▶ Task objective: Repeat the records. Keep every word and mark exactly as it is.

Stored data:
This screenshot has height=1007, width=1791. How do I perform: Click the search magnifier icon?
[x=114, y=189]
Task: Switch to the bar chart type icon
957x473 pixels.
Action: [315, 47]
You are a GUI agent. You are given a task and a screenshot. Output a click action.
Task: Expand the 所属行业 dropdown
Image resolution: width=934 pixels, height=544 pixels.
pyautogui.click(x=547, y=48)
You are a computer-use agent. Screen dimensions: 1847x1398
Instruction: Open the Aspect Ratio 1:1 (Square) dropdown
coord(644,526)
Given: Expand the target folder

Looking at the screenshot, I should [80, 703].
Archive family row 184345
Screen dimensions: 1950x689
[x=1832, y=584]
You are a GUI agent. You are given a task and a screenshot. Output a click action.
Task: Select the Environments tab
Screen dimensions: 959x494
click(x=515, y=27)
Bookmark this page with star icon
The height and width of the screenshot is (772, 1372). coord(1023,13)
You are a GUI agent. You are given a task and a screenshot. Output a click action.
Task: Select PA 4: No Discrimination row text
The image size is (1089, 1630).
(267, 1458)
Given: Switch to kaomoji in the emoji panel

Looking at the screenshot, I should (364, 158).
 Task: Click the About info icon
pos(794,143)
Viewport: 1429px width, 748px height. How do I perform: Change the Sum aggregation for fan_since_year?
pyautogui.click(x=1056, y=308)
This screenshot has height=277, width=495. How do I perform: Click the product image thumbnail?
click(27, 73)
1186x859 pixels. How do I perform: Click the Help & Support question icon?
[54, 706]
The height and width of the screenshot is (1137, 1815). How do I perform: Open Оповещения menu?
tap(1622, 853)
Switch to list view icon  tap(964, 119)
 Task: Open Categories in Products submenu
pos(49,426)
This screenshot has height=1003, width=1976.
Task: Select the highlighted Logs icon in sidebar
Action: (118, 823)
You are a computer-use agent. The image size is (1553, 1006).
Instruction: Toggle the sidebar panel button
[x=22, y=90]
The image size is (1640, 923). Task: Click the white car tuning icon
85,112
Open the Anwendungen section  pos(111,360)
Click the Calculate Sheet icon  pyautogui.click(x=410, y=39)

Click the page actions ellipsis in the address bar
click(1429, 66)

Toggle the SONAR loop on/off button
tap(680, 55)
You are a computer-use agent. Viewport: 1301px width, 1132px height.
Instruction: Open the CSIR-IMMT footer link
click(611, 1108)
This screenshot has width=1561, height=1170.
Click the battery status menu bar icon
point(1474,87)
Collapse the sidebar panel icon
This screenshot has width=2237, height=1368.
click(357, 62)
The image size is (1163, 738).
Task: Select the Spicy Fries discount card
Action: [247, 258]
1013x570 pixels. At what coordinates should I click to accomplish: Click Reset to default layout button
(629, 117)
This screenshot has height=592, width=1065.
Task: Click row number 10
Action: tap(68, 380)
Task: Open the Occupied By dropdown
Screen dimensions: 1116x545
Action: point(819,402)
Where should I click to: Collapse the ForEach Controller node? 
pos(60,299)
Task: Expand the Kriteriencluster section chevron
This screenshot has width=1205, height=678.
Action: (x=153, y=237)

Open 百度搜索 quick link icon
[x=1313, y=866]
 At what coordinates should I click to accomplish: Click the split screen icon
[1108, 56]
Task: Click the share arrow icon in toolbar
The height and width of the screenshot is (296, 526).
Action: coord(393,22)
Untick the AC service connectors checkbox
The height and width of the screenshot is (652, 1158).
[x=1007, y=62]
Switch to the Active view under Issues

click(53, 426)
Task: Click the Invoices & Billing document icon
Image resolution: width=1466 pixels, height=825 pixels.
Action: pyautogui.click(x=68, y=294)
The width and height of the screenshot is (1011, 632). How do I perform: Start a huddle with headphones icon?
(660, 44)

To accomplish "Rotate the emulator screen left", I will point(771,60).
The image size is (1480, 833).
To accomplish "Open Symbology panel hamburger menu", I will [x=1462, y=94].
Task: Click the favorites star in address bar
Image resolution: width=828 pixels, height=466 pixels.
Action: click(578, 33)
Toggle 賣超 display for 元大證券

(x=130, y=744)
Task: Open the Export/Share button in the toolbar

▶ Task response:
This screenshot has height=1007, width=1791. How do I perform: Click the search magnifier icon?
[x=114, y=189]
Task: Switch to the bar chart type icon
957x473 pixels.
Action: [315, 47]
You are a GUI agent. You are given a task and a screenshot. Output a click action.
Task: Expand the 所属行业 dropdown
Image resolution: width=934 pixels, height=544 pixels.
pyautogui.click(x=547, y=48)
You are a computer-use agent. Screen dimensions: 1847x1398
Instruction: Open the Aspect Ratio 1:1 (Square) dropdown
coord(644,526)
Given: Expand the target folder

Looking at the screenshot, I should [80, 703].
Archive family row 184345
Screen dimensions: 1950x689
[x=1832, y=584]
You are a GUI agent. You are given a task and a screenshot. Output a click action.
Task: Select the Environments tab
Screen dimensions: 959x494
click(x=515, y=27)
Bookmark this page with star icon
The height and width of the screenshot is (772, 1372). coord(1023,13)
You are a GUI agent. You are given a task and a screenshot. Output a click action.
Task: Select PA 4: No Discrimination row text
The image size is (1089, 1630).
(267, 1458)
Given: Switch to kaomoji in the emoji panel

Looking at the screenshot, I should (364, 158).
 Task: Click the About info icon
pos(794,143)
Viewport: 1429px width, 748px height. How do I perform: Change the Sum aggregation for fan_since_year?
pyautogui.click(x=1056, y=308)
This screenshot has height=277, width=495. How do I perform: Click the product image thumbnail?
click(27, 73)
1186x859 pixels. How do I perform: Click the Help & Support question icon?
[54, 706]
The height and width of the screenshot is (1137, 1815). How do I perform: Open Оповещения menu?
tap(1622, 853)
Switch to list view icon  tap(964, 119)
 Task: Open Categories in Products submenu
pos(49,426)
This screenshot has height=1003, width=1976.
Task: Select the highlighted Logs icon in sidebar
Action: (118, 823)
You are a computer-use agent. The image size is (1553, 1006).
Instruction: Toggle the sidebar panel button
[x=22, y=90]
The image size is (1640, 923). Task: Click the white car tuning icon
85,112
Open the Anwendungen section  pos(111,360)
Click the Calculate Sheet icon  pyautogui.click(x=410, y=39)

Click the page actions ellipsis in the address bar
click(1429, 66)

Toggle the SONAR loop on/off button
tap(680, 55)
You are a computer-use agent. Viewport: 1301px width, 1132px height.
Instruction: Open the CSIR-IMMT footer link
click(611, 1108)
This screenshot has width=1561, height=1170.
Click the battery status menu bar icon
point(1474,87)
Collapse the sidebar panel icon
This screenshot has width=2237, height=1368.
click(357, 62)
The image size is (1163, 738).
Task: Select the Spicy Fries discount card
Action: [247, 258]
1013x570 pixels. At what coordinates should I click to accomplish: Click Reset to default layout button
(629, 117)
This screenshot has height=592, width=1065.
Task: Click row number 10
Action: tap(68, 380)
Task: Open the Occupied By dropdown
Screen dimensions: 1116x545
Action: point(819,402)
Where should I click to: Collapse the ForEach Controller node? 
pos(60,299)
Task: Expand the Kriteriencluster section chevron
This screenshot has width=1205, height=678.
Action: (x=153, y=237)

Open 百度搜索 quick link icon
[x=1313, y=866]
 At what coordinates should I click to accomplish: Click the split screen icon
[1108, 56]
Task: Click the share arrow icon in toolbar
The height and width of the screenshot is (296, 526).
Action: coord(393,22)
Untick the AC service connectors checkbox
The height and width of the screenshot is (652, 1158).
[x=1007, y=62]
Switch to the Active view under Issues

click(53, 426)
Task: Click the Invoices & Billing document icon
Image resolution: width=1466 pixels, height=825 pixels.
Action: pyautogui.click(x=68, y=294)
The width and height of the screenshot is (1011, 632). How do I perform: Start a huddle with headphones icon?
(660, 44)

To accomplish "Rotate the emulator screen left", I will point(771,60).
The image size is (1480, 833).
To accomplish "Open Symbology panel hamburger menu", I will [x=1462, y=94].
Task: Click the favorites star in address bar
Image resolution: width=828 pixels, height=466 pixels.
Action: click(578, 33)
Toggle 賣超 display for 元大證券

(x=130, y=744)
Task: Open the Export/Share button in the toolbar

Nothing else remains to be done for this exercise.